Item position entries
+ + + + + + +

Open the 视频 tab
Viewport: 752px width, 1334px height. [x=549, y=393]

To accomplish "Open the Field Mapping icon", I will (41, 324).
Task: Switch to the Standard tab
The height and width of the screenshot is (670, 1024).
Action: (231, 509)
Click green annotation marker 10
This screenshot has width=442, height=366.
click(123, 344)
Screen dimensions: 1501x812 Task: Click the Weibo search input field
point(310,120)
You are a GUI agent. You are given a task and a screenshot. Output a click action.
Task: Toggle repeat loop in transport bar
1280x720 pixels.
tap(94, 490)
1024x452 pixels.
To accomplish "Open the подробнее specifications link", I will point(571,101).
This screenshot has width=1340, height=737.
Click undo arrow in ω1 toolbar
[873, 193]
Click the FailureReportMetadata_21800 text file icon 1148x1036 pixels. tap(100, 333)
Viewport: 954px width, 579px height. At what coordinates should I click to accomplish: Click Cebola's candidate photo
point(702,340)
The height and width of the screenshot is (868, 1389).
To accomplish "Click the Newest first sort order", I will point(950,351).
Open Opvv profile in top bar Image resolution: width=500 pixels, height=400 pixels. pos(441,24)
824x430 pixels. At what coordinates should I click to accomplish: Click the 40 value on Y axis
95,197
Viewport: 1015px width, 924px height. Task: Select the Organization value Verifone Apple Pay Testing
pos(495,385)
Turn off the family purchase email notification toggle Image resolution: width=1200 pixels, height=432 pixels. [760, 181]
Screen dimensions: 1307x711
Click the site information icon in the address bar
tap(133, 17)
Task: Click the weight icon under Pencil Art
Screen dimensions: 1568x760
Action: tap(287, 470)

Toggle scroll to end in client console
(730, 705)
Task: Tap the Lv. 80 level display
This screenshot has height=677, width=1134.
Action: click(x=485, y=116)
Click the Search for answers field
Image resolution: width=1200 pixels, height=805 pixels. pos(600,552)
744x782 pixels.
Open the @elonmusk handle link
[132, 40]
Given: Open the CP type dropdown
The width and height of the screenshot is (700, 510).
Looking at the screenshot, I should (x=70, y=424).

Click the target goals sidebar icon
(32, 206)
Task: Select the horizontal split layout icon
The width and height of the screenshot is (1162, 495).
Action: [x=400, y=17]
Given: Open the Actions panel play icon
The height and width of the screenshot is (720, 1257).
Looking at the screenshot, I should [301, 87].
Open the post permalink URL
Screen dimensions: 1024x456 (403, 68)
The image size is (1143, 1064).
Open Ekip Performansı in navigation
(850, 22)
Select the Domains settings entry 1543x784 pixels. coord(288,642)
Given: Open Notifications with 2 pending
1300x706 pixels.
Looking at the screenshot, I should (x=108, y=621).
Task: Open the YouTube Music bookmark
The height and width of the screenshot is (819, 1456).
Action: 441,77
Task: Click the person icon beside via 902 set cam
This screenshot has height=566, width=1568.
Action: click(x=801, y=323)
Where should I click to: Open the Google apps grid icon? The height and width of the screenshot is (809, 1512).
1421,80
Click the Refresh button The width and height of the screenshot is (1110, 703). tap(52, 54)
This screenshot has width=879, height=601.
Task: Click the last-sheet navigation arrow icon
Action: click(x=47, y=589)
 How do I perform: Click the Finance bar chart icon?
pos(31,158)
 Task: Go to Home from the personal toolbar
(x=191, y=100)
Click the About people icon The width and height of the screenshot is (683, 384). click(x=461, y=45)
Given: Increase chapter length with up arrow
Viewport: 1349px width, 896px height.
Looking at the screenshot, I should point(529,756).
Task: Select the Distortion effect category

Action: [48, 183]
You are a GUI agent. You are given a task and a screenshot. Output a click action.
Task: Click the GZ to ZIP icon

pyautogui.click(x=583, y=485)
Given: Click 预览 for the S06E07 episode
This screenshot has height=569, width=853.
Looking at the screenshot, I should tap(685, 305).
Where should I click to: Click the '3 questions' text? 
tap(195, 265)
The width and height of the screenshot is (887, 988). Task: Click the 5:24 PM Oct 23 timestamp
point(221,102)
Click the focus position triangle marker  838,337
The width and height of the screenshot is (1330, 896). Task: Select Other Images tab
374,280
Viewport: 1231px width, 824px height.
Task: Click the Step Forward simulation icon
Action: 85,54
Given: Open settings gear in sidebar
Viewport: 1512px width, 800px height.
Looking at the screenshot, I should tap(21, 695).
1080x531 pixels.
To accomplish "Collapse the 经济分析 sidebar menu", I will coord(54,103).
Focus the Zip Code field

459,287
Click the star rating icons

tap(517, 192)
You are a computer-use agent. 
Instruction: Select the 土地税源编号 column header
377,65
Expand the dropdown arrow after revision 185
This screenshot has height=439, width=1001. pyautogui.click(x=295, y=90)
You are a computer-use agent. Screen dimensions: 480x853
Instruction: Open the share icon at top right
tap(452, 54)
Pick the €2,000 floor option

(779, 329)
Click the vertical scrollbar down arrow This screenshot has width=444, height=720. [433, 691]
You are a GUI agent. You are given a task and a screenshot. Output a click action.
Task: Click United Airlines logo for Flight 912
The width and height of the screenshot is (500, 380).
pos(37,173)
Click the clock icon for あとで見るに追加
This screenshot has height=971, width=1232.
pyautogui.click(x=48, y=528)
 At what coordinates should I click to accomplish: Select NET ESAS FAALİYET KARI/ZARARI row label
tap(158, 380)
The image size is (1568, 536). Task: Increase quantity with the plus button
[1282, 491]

+ + + + + + +

SET PROBLEM :: Copy every one of these lines above word for word.

TASK ANSWER ::
Open the 视频 tab
Viewport: 752px width, 1334px height. [x=549, y=393]

To accomplish "Open the Field Mapping icon", I will (41, 324).
Task: Switch to the Standard tab
The height and width of the screenshot is (670, 1024).
Action: (231, 509)
Click green annotation marker 10
This screenshot has width=442, height=366.
click(123, 344)
Screen dimensions: 1501x812 Task: Click the Weibo search input field
point(310,120)
You are a GUI agent. You are given a task and a screenshot. Output a click action.
Task: Toggle repeat loop in transport bar
1280x720 pixels.
tap(94, 490)
1024x452 pixels.
To accomplish "Open the подробнее specifications link", I will point(571,101).
This screenshot has width=1340, height=737.
Click undo arrow in ω1 toolbar
[873, 193]
Click the FailureReportMetadata_21800 text file icon 1148x1036 pixels. tap(100, 333)
Viewport: 954px width, 579px height. At what coordinates should I click to accomplish: Click Cebola's candidate photo
point(702,340)
The height and width of the screenshot is (868, 1389).
To accomplish "Click the Newest first sort order", I will point(950,351).
Open Opvv profile in top bar Image resolution: width=500 pixels, height=400 pixels. pos(441,24)
824x430 pixels. At what coordinates should I click to accomplish: Click the 40 value on Y axis
95,197
Viewport: 1015px width, 924px height. Task: Select the Organization value Verifone Apple Pay Testing
pos(495,385)
Turn off the family purchase email notification toggle Image resolution: width=1200 pixels, height=432 pixels. [760, 181]
Screen dimensions: 1307x711
Click the site information icon in the address bar
tap(133, 17)
Task: Click the weight icon under Pencil Art
Screen dimensions: 1568x760
Action: tap(287, 470)

Toggle scroll to end in client console
(730, 705)
Task: Tap the Lv. 80 level display
This screenshot has height=677, width=1134.
Action: click(x=485, y=116)
Click the Search for answers field
Image resolution: width=1200 pixels, height=805 pixels. pos(600,552)
744x782 pixels.
Open the @elonmusk handle link
[132, 40]
Given: Open the CP type dropdown
The width and height of the screenshot is (700, 510).
Looking at the screenshot, I should (x=70, y=424).

Click the target goals sidebar icon
(32, 206)
Task: Select the horizontal split layout icon
The width and height of the screenshot is (1162, 495).
Action: [x=400, y=17]
Given: Open the Actions panel play icon
The height and width of the screenshot is (720, 1257).
Looking at the screenshot, I should [301, 87].
Open the post permalink URL
Screen dimensions: 1024x456 (403, 68)
The image size is (1143, 1064).
Open Ekip Performansı in navigation
(850, 22)
Select the Domains settings entry 1543x784 pixels. coord(288,642)
Given: Open Notifications with 2 pending
1300x706 pixels.
Looking at the screenshot, I should (x=108, y=621).
Task: Open the YouTube Music bookmark
The height and width of the screenshot is (819, 1456).
Action: 441,77
Task: Click the person icon beside via 902 set cam
This screenshot has height=566, width=1568.
Action: click(x=801, y=323)
Where should I click to: Open the Google apps grid icon? The height and width of the screenshot is (809, 1512).
1421,80
Click the Refresh button The width and height of the screenshot is (1110, 703). tap(52, 54)
This screenshot has width=879, height=601.
Task: Click the last-sheet navigation arrow icon
Action: click(x=47, y=589)
 How do I perform: Click the Finance bar chart icon?
pos(31,158)
 Task: Go to Home from the personal toolbar
(x=191, y=100)
Click the About people icon The width and height of the screenshot is (683, 384). click(x=461, y=45)
Given: Increase chapter length with up arrow
Viewport: 1349px width, 896px height.
Looking at the screenshot, I should point(529,756).
Task: Select the Distortion effect category

Action: [48, 183]
You are a GUI agent. You are given a task and a screenshot. Output a click action.
Task: Click the GZ to ZIP icon

pyautogui.click(x=583, y=485)
Given: Click 预览 for the S06E07 episode
This screenshot has height=569, width=853.
Looking at the screenshot, I should tap(685, 305).
Where should I click to: Click the '3 questions' text? 
tap(195, 265)
The width and height of the screenshot is (887, 988). Task: Click the 5:24 PM Oct 23 timestamp
point(221,102)
Click the focus position triangle marker  838,337
The width and height of the screenshot is (1330, 896). Task: Select Other Images tab
374,280
Viewport: 1231px width, 824px height.
Task: Click the Step Forward simulation icon
Action: 85,54
Given: Open settings gear in sidebar
Viewport: 1512px width, 800px height.
Looking at the screenshot, I should tap(21, 695).
1080x531 pixels.
To accomplish "Collapse the 经济分析 sidebar menu", I will coord(54,103).
Focus the Zip Code field

459,287
Click the star rating icons

tap(517, 192)
You are a computer-use agent. 
Instruction: Select the 土地税源编号 column header
377,65
Expand the dropdown arrow after revision 185
This screenshot has height=439, width=1001. pyautogui.click(x=295, y=90)
You are a computer-use agent. Screen dimensions: 480x853
Instruction: Open the share icon at top right
tap(452, 54)
Pick the €2,000 floor option

(779, 329)
Click the vertical scrollbar down arrow This screenshot has width=444, height=720. [433, 691]
You are a GUI agent. You are given a task and a screenshot. Output a click action.
Task: Click United Airlines logo for Flight 912
The width and height of the screenshot is (500, 380).
pos(37,173)
Click the clock icon for あとで見るに追加
This screenshot has height=971, width=1232.
pyautogui.click(x=48, y=528)
 At what coordinates should I click to accomplish: Select NET ESAS FAALİYET KARI/ZARARI row label
tap(158, 380)
The image size is (1568, 536). Task: Increase quantity with the plus button
[1282, 491]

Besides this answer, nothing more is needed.